Students believe this restrictive policy change may pave the way for more censorship. They say they are frustrated because school officials deny that any revisions have been made to the publications policy despite clear evidence.
Montgomery County Public Schools’ spokesman Brian Porter said, “Some students and people they’re working with, maybe teachers, are very badly misinformed. There have been no changes in policy at all.”
When the Report read Porter two different versions of the district’s Student Rights and Responsibility regulations, one from the 1996-97 school year, and one that said it was revised in June of 1997 that contained additional publication restrictions, Porter seemed confused.

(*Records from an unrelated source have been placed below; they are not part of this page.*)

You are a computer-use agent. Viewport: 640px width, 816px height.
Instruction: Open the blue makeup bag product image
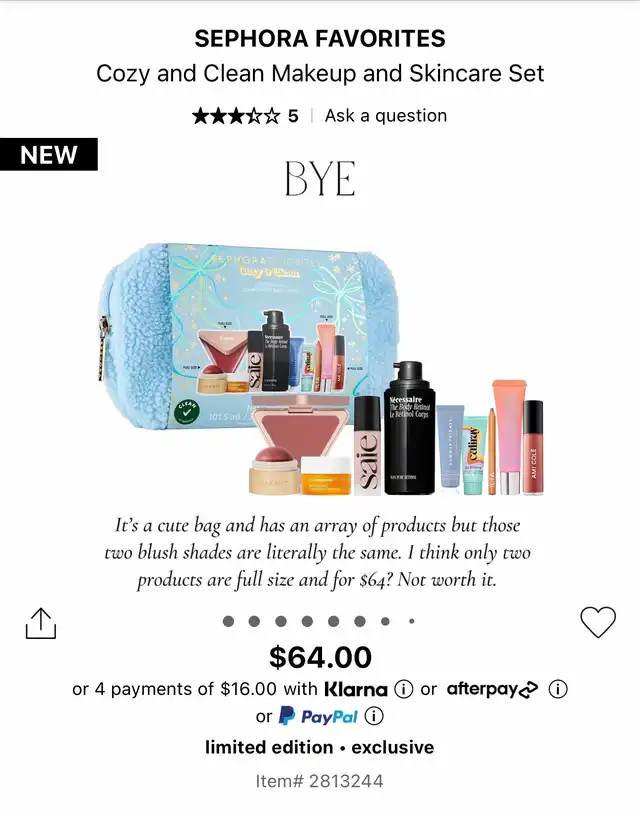click(320, 369)

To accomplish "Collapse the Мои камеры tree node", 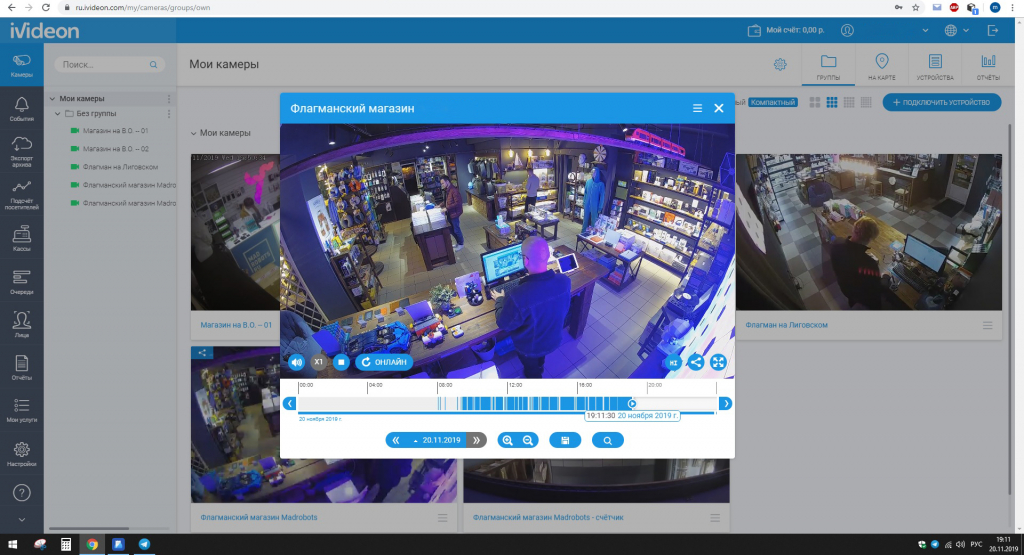I will 52,99.
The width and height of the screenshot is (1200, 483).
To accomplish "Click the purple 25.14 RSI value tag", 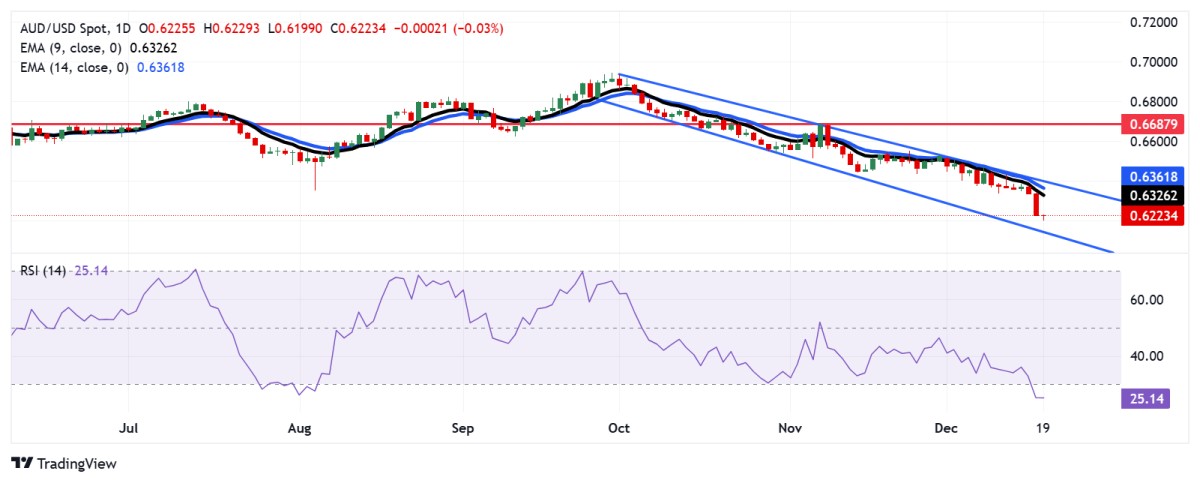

He suggested that the explanation of the policy may have changed, but the regulations themselves did not.
Students are outraged.
“The county claimed they were just editing and rewording [the existing publications policy] and avoided having it brought to the public’s attention or commented on by elected public officials,” said Adam Jentleson, a student journalist at Blair’s television studio, WBNC.
Blair’s newspaper, Silver Chips, has not been censored concedes Jentleson, but he claims this is part of administration strategy. “The county office is too smart to censor anything yet,” said Jentleson. “If they censor anything, that gives us a peg to hang our whole argument on.”
Jentleson said he would not be surprised if content regulations were imposed following a controversy over a student show on WBNC last year.
An episode of Shades of Grey, a live show produced by Blair students and broadcast in their community, featuring a same-sex marriage topic, was censored by school administrators in October 1996.
Students appealed to the school board, which overruled the superintendent in April and allowed the Shades of Grey episode to air.
The board then ordered a panel comprised of school officials, teachers and students to draft a new policy for electronic media that is still being deliberated. A decision on that policy was expected before January.
As of November, WBNC was still forbidden from live broadcasting. Worried about the future of student journalists in Montgomery County, Jentleson and other students have formed the Maryland Coalition for a Free Student Press, whose ultimate goal is to pass state legislation to secure stronger press freedoms for high school journalists.
“Montgomery County has always been very liberal in terms of its educational policies,” said Jentleson. “If this [publications policy] is enforced, it’s a tremendous shame. It’s scary to think of the prospect of student journalists who will not really know what their rights are.”